Vous avez rejoint OCP au Maroc, puis Maghreb Steel, dont vous êtes devenu CEO en 2019. En tant qu’ingénieur, quelle forme de management vous caractérise ?

Lors de mes études, j’étais attiré par la modélisation et les mathématiques financières, puis j’ai découvert la stratégie en intégrant OCP au Maroc. La sidérurgie et le leadership ne faisaient pas partie de mes objectifs, mais j’ai relevé le défi de monter une fonction business steering puis de contribuer au redressement de Maghreb Steel, qui est aujourd’hui en pleine croissance. Avoir contribué au sauvetage de ce fleuron national est l’une de mes plus grandes fiertés. Mon management est axé sur la performance et sur le capital humain, c’est pourquoi je cherche à faire grandir le potentiel de mes équipes. J’évite de prendre des décisions opérationnelles seul et j’ai recours à des comités de direction courts mais fréquents. Je veille à donner du sens à notre action et à toujours expliquer aux équipes pourquoi on travaille et ce que Maghreb Steel apporte à notre pays et au Monde.

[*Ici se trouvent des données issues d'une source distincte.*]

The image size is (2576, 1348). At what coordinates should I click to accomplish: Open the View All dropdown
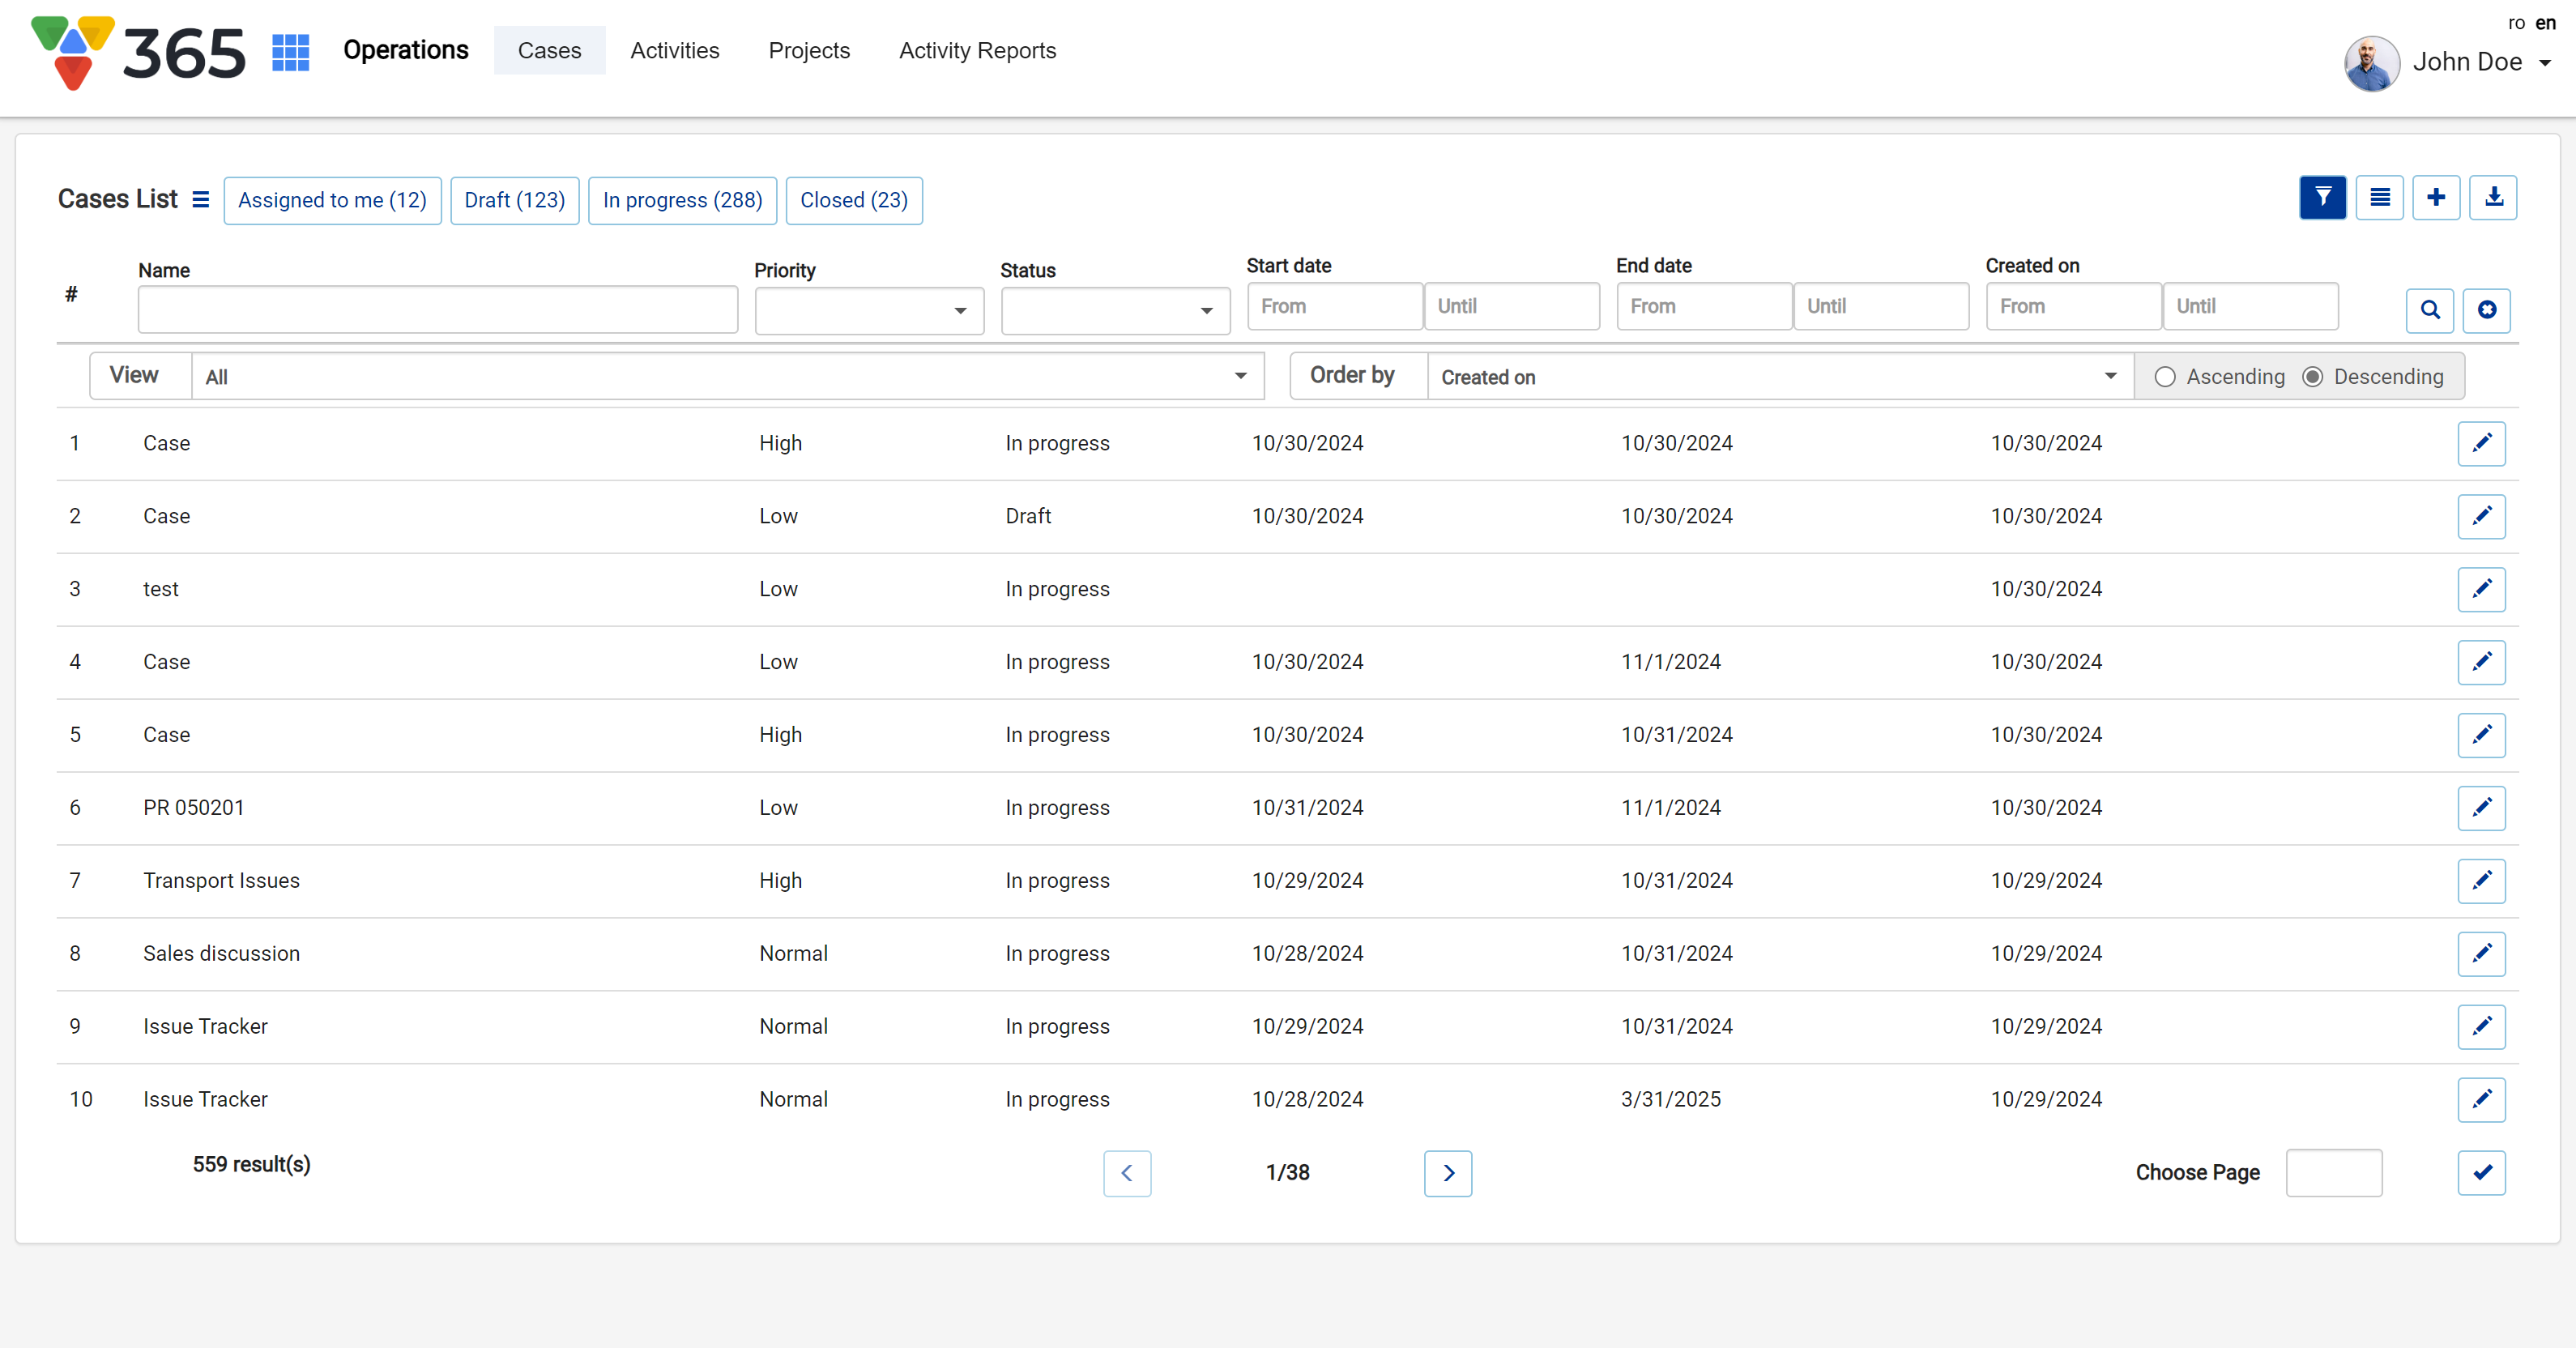[726, 377]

Pourquoi recherchez-vous des jeunes talents pour vous accompagner ? Un métier particulièrement en tension chez vous ?

Nous recherchons toujours des talents pour accompagner la croissance de notre activité (550M€ de CA en 2024). Sur nos 1 800 collaborateurs, il y a environ 200 cadres, dont de nombreux ingénieurs. Nos besoins industriels se situent principalement en process, qualité excellence opérationnelle, efficience énergétique et IA. Mais nous recherchons aussi des financiers pour l’analyse des process d’investissement et les partenariats, ainsi que des talents commerciaux pour la partie business development. L’avantage d’être dans une entreprise de taille intermédiaire pour un jeune dip’ est de pouvoir travailler sur des projets intéressants, tout en voyant concrètement l’apport de chacun au projet global, ce qui n’est pas toujours évident dans un grand groupe.

Quel rôle a joué votre formation à CentraleSupélec dans votre parcours?

Elle correspond à la période de ma vie où je suis sorti des mathématiques pour m’ouvrir à l’international et à d’autres disciplines comme l’économie, la gestion, le droit… Cela reste une étape marquante pour moi.

Son conseil

Soyez curieux, voyagez et continuez à apprendre car le monde est en mouvement permanent !

La meilleure arme de l’ingénieur CentraleSupélec de 2025 ? Avoir une tête bien faite, pour pouvoir l’utiliser au service d’une passion qui ait de l’impact pour la société.